**WRITTEN EXERCISE 1:**
In the stored entries, can you give the lines again starting with the line containing "You are a computer-use agent." and going on through the line containing "[x=499, y=207]", substituting "vertical" for "horizontal" and leaving everything else unchanged?

------------------------------------------------------------

Her next novel, Eryr Pengwern (The Eagle of Pengwern, 1981), is set in 7th-century Powys at a site traditionally located near Shrewsbury, and is based on the Heledd Saga, one of the greatest expressions of grief and longing in the Welsh language. It was written during the campaign for a Welsh-language television channel.

She returned to the journal form in Dyddiadur Mari Gwyn (Mari Gwyn’s Diary, 1985) which deals with the Catholic recusant Robert Gwyn, the most prolific Welsh writer of the Elizabethan age, who is chiefly remembered as the putative author of a book partly printed in a cave on the Little Orme, near Llandudno.

There followed a trilogy of even more ambitious novels: Cribau Eryri (The Ridges of Snowdonia, 1987), Barrug y Bore (Morning Frost, 1989) and Adar Drycin (Storm Birds, 1993). All three are set in the Age of the Princes – Llywelyn the Great, his son Dafydd and Llywelyn the Last, who was killed by Anglo-Norman forces at Cilmeri, near Builth, in 1282. Her description of medieval battle is vivid, but it is the effect of violence on ordinary lives that is most important for her.

Her last book was Cydio mewn Cwilsyn (Taking up a Quill, 2002), the fictitious diary of the daughter of Edmwnd Prys, archdeacon of Merioneth and Renaissance scholar. She also published nursery rhymes for children and short stories.

The authenticity of her novels has won for Rhiannon Davies Jones an assured place among Welsh novelists and her impassioned use of historical fact to convey a clear nationalist point of view has commended her to a new generation.

The daughter of a minister, she was born at Llanbedr in the old county of Merioneth, brought up in Llanfair near Harlech and educated at the grammar school in Ruthin and the University College of North Wales, Bangor. After teaching Welsh, she was appointed to a lectureship at the College of Education in Caerleon, and later became a senior lecturer at the Normal College, Bangor.

Rhiannon Davies Jones, novelist: born Llanbedr, Merioneth 3 November 1921; died Holyhead, Ynys Mon 22 October 2014.

------------------------------------------------------------

**WRITTEN EXERCISE 2:**
Do these statements agree with the passage on Rhiannon Davies Jones? Answer yes or no for each and quote the deciding words. (a) Eryr Pengwern was written during the campaign for a Welsh-language television channel. (b) Adar Drycin was published in 1989. (c) She was born at Llanfair near Harlech.

**Stored entries:**

------------------------------------------------------------

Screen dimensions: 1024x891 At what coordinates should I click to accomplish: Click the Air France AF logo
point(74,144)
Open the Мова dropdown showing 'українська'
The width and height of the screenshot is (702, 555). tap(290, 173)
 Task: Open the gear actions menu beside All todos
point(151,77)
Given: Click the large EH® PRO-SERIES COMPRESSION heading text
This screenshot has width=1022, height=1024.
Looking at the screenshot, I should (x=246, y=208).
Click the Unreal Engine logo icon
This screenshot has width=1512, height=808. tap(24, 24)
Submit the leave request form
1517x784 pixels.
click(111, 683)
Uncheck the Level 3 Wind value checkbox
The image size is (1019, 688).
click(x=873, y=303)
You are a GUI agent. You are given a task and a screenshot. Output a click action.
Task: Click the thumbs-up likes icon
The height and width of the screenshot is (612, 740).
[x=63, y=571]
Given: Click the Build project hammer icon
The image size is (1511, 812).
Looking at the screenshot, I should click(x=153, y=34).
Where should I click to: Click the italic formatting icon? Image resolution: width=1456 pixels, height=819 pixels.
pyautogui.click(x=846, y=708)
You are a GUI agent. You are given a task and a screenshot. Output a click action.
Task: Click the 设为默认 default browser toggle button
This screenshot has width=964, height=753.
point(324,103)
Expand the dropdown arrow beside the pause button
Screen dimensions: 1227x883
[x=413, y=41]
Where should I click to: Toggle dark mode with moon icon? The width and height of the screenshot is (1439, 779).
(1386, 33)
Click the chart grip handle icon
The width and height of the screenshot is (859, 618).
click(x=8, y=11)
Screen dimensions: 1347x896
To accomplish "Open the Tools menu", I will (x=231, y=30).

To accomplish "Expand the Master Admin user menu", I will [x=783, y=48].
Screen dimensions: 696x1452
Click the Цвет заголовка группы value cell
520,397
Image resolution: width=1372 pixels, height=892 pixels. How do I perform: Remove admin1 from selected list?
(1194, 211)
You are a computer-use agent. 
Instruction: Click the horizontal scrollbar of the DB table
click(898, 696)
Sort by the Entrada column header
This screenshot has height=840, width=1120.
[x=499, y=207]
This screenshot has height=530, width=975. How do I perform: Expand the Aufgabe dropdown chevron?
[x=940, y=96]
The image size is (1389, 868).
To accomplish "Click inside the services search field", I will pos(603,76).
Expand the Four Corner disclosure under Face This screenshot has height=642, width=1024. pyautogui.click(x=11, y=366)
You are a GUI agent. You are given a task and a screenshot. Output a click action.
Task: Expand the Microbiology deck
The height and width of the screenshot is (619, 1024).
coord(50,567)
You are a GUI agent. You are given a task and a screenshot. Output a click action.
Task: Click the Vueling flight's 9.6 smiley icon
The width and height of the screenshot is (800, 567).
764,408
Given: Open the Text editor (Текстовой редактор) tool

------------------------------------------------------------

**WRITTEN ANSWER 1:**
You are a computer-use agent. 
Instruction: Click the vertical scrollbar of the DB table
click(898, 696)
Sort by the Entrada column header
This screenshot has height=840, width=1120.
[x=499, y=207]

**WRITTEN ANSWER 2:**
(a) Yes: "It was written during the campaign for a Welsh-language television channel."
(b) No: "Adar Drycin (Storm Birds, 1993)"
(c) No: "she was born at Llanbedr in the old county of Merioneth"